Zupa zrodzona z potrzeby chwili, gdy zabrakło mi… soli. Czasem nie trzeba daleko szukać. Właściwie mogłoby też zabraknąć mi oleju, z powodzeniem wykorzystałabym w całości to, co kryło się w słoiku z suszonymi pomidorami.
A na poważnie: fantastyczna zupa, którą zblendowałam, bo jednak duże kawałki suszonych pomidorów i całe listki bazylii to nie jest to, co lubię w zupach znajdować najbardziej. Zupełnie przy okazji okazało się też, że tak przygotowany krem może stanowić także passatę i sos do makaronu (lub do klusek, do ryżu, do chleba, do czegokolwiek) – jest idealnie wyważony, lekko słony, lekko słodki, niekwaśny, o, zupełnie nie – delikatny przez bazylię, ale aromatyczny dzięki czosnkowi i suszonym pomidorom właśnie.
ZUPA KREM Z POMIDORÓW Z SUSZONYMI POMIDORAMI I BAZYLIĄ
SKŁADNIKI na ok. 2,5 litra zupy
- 1 łyżka oliwy z oliwek
- 1 łyżka masła
- 1 średnia czerwona cebula
- 1 duży ząbek czosnku
- 2 średnie ugotowane marchewki – jeśli bardzo się nie ma, można pominąć, marchewki dają słodycz, która równoważy kwaskowaty smak pomidorów, więc może być potrzeba dodania minimalnie większej ilości cukru
- 800 g passaty lub 400 g pomidorów z puszki i 400 g passaty
- 1/2 litra bulionu
- 10 suszonych pomidorów
- 1/2 łyżeczki oregano suszonego lub 1 łyżeczka świeżego
- 1/2 łyżeczki rozmarynu suszonego lub 1 niewielka gałązka świeżego
- 1 wielka garść listków bazylii (na sztuki: około 40) posiekanych na drobno lub 1/2 łyżeczki suszonej bazylii
- do smaku: sól – ale minimalnie, cukier, pieprz
- dodatki: makaron, lane ciasto, ryż, grzanki – co lubicie
Cebulę i czosnek posiekać na drobną kosteczkę, podsmażyć na maśle.
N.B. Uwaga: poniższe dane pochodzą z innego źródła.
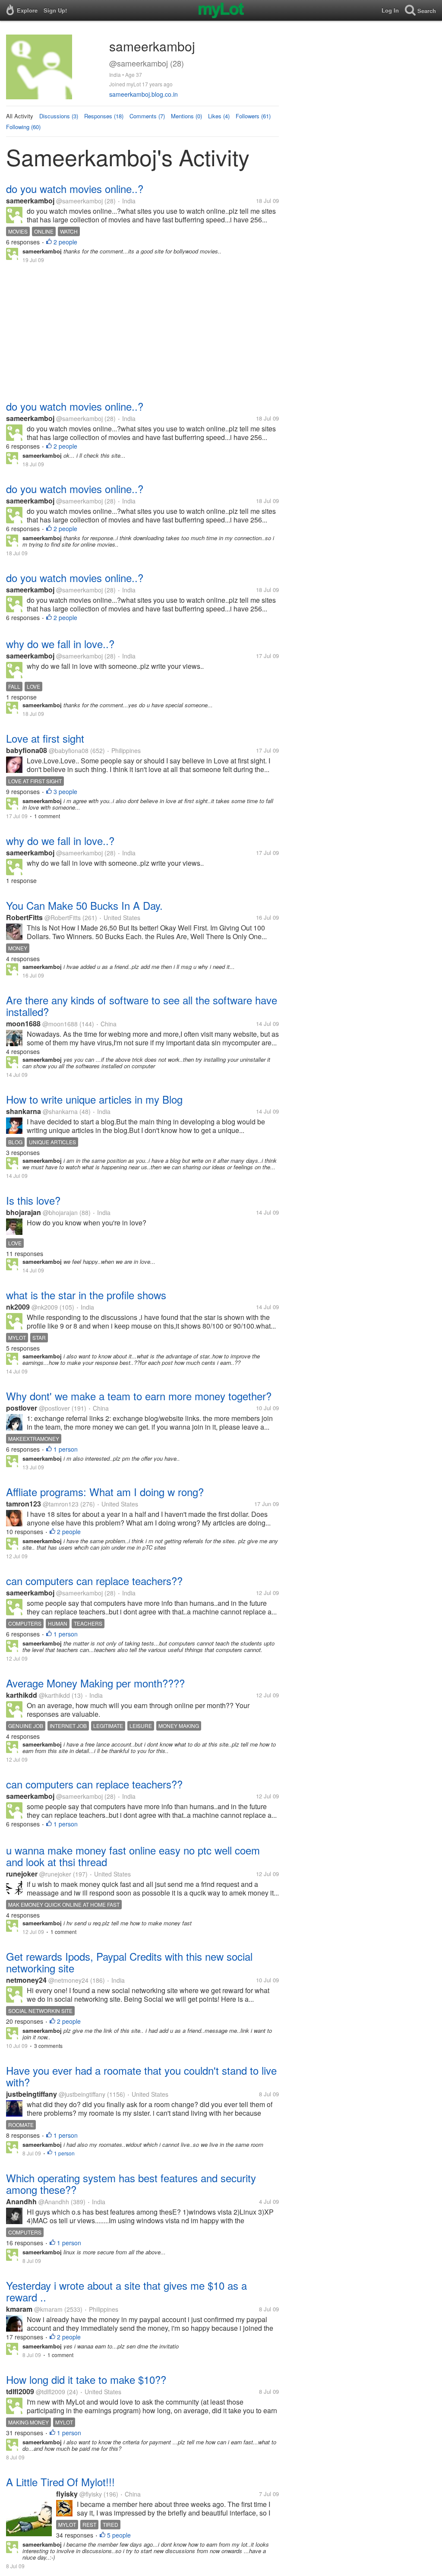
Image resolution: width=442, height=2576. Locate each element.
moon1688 (23, 1024)
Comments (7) (147, 116)
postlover (21, 1408)
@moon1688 (60, 1023)
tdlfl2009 (20, 2391)
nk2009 (18, 1307)
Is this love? (33, 1200)
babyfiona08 (26, 750)
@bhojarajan (60, 1212)
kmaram (19, 2309)
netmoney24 (26, 1980)
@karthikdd (54, 1695)
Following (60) (23, 127)
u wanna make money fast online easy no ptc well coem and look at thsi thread (133, 1855)
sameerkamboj (30, 201)
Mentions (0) (186, 116)
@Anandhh (53, 2201)
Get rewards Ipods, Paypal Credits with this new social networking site (129, 1962)
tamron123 (23, 1504)
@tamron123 (61, 1504)
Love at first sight (45, 738)
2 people (65, 241)
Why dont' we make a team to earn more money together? (139, 1395)
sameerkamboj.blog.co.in (143, 94)
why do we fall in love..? (60, 643)
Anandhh (21, 2201)
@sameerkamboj (79, 200)
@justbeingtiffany (82, 2094)
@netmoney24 (68, 1980)
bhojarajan (23, 1212)
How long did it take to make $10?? (86, 2379)
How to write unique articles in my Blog (94, 1099)
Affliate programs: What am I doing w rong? (105, 1491)
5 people (119, 2535)
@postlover (54, 1408)
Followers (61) (253, 116)
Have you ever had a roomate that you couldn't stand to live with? (141, 2076)
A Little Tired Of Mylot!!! (60, 2481)
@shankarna (60, 1111)
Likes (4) (219, 116)
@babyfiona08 (68, 750)
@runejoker (55, 1874)
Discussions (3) (58, 116)
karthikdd (21, 1695)
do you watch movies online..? (74, 188)
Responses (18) (103, 116)
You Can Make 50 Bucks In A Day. (84, 905)
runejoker (22, 1874)
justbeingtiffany (31, 2094)
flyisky (67, 2494)
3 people (65, 791)
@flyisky (90, 2494)
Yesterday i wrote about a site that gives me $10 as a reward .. (126, 2291)
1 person (66, 1449)
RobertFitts (24, 917)
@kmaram (48, 2309)
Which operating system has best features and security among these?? (131, 2183)
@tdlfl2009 (50, 2391)
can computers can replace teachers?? (94, 1580)
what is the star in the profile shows (86, 1294)
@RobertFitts (62, 917)
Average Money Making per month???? (95, 1682)
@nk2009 (45, 1307)
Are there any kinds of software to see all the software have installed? (141, 1005)
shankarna (23, 1111)
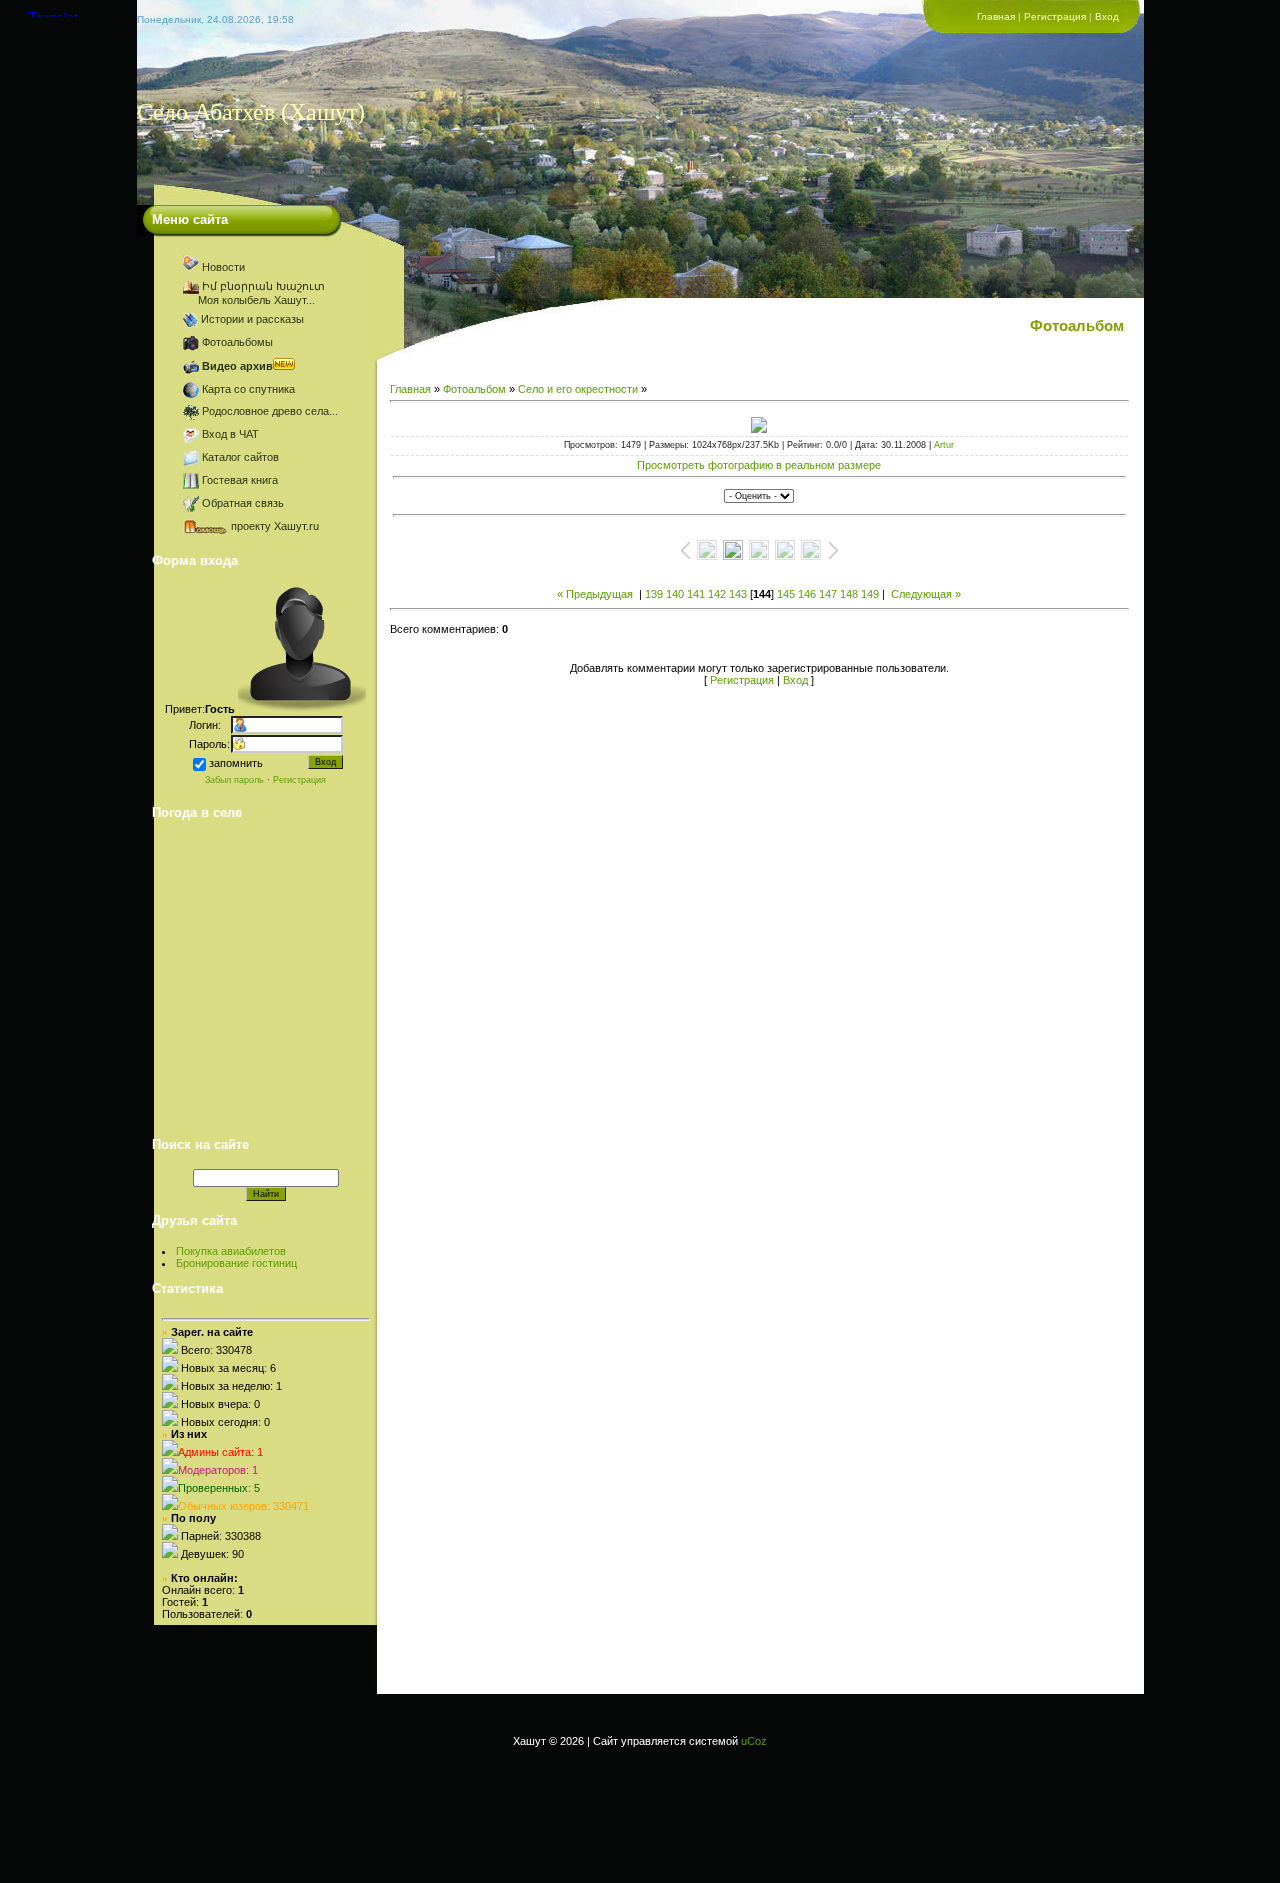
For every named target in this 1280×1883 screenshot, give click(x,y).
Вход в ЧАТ (230, 434)
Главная (996, 16)
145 (786, 594)
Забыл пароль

Marchewki pokroić na małe kawałki, dorzucić do gara. Mieszać, aż cebula zacznie być szklista. Dodać wszystkie zioła, w tym liście świeżej bazylii i pokrojone suszone pomidory. Dolać passatę (lub pomidory z puszki i passatę). Dodać 1/2 łyżki miodu lub cukru, pieprz. Na koniec dolać bulionu i oliwy. Zamieszać i poczekać, aż się zagotuje.
Zblendować zupę na krem. Jeśli lubicie wersję bardziej delikatną, możecie dodać kilka łyżek śmietany kremówki.
Po ugotowaniu można dodać makaron, lane ciasto, ryż, grzanki, co lubicie. Albo zostawić bez dodatków.
Smacznego!
Za użyczenie rąk do zdjęcia dziękuję Natalce i jej mamie.